Percy J. Price Jr.

Personal information
- Nationality: American
- Born: May 19, 1936 Salem, New Jersey, United States
- Died: January 12, 1989 (aged 52) Jacksonville, North Carolina, United States

Sport
- Sport: Boxing

Medal record
Representing the United States
World Military Championships
| Silver medal – second place | 1960 Wiesbaden | Heavyweight |

= Percy Price Jr. =

American boxer

Percy J. Price Jr. (May 19, 1936 - January 12, 1989) was an American amateur boxer. A United States Marine at the time, he competed in the men's heavyweight event at the 1960 Summer Olympics. He gained his place on the U.S. team by defeating Harry Epsey in the Olympic Trials. In his first Olympic bout Price defeated Ron Taylor of Australia but lost to Josef Němec of Czechoslovakia in the quarter-finals.

After seven-year hiatus, Marine Staff Sgt.
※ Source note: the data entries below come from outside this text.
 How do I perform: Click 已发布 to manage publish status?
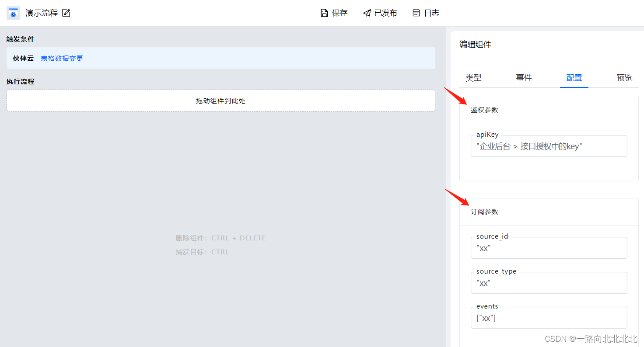pos(385,13)
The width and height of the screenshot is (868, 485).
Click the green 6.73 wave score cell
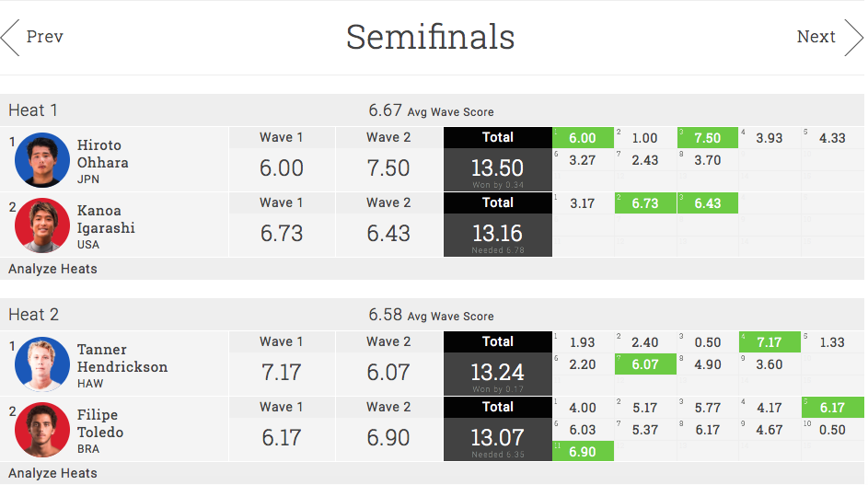point(644,203)
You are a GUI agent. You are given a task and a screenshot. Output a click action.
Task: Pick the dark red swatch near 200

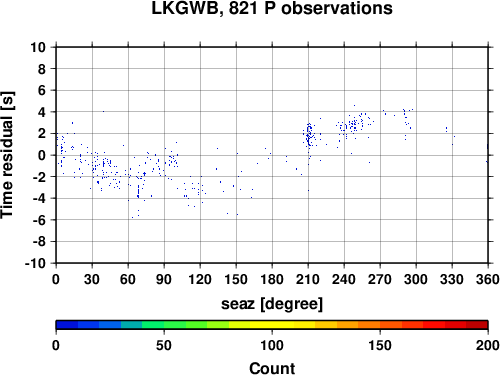(x=477, y=325)
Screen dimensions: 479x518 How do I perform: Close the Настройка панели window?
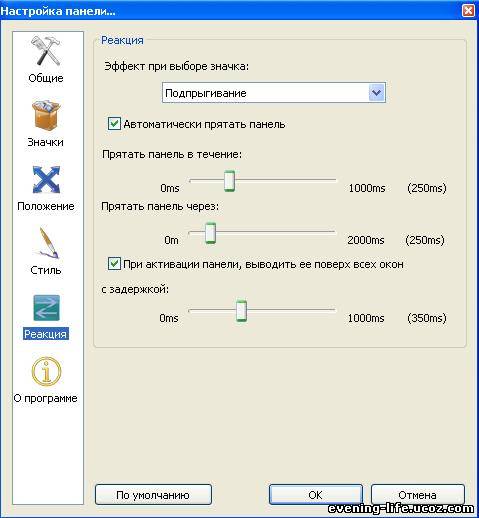pos(468,10)
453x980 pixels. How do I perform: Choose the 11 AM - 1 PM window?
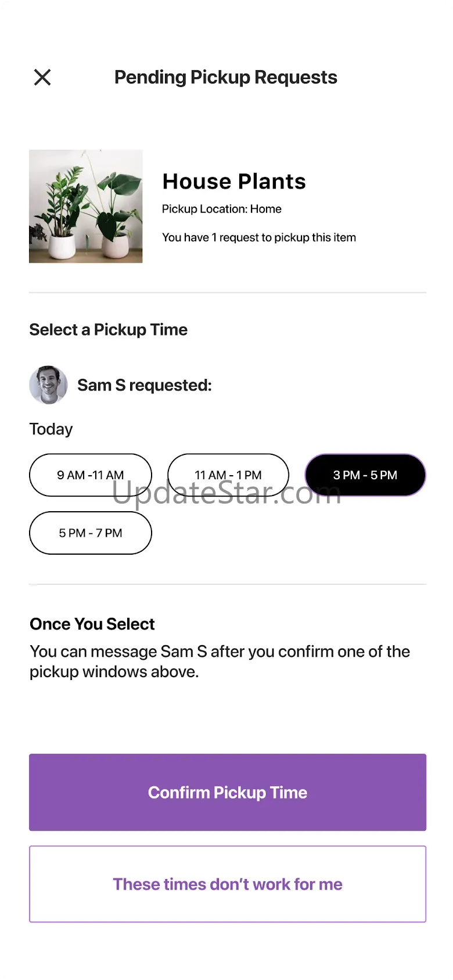(x=228, y=475)
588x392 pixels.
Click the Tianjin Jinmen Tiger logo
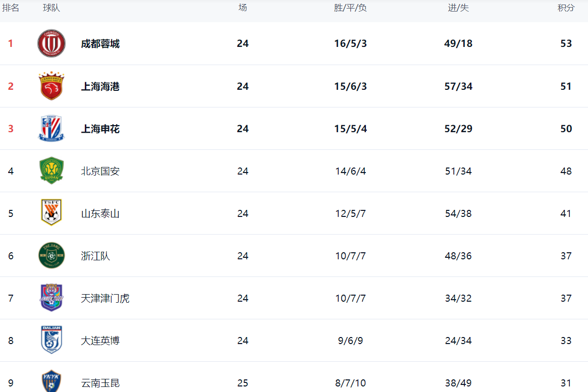tap(51, 298)

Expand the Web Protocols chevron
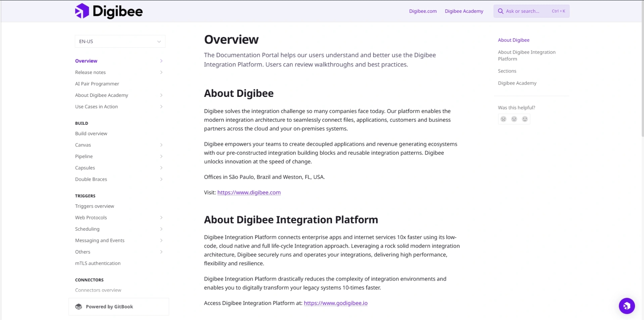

Percy Price, age 33, returned to the ring to win the Armed Forces Boxing Championships at the Philadelphia Sports Arena. In front of a capacity crowd including world heavyweight champion Joe Frazier, Price, 222, won a three-round decision over 20-years Duane Bobick, 199. After the bout, Price, father of six, announced he would never fight again.

Price turned down offers of a professional career and remained in the Marine Corps until he retired in 1976. However, he won numerous military boxing titles, and also completed two full combat tours of duty in South Vietnam as a Marine platoon leader.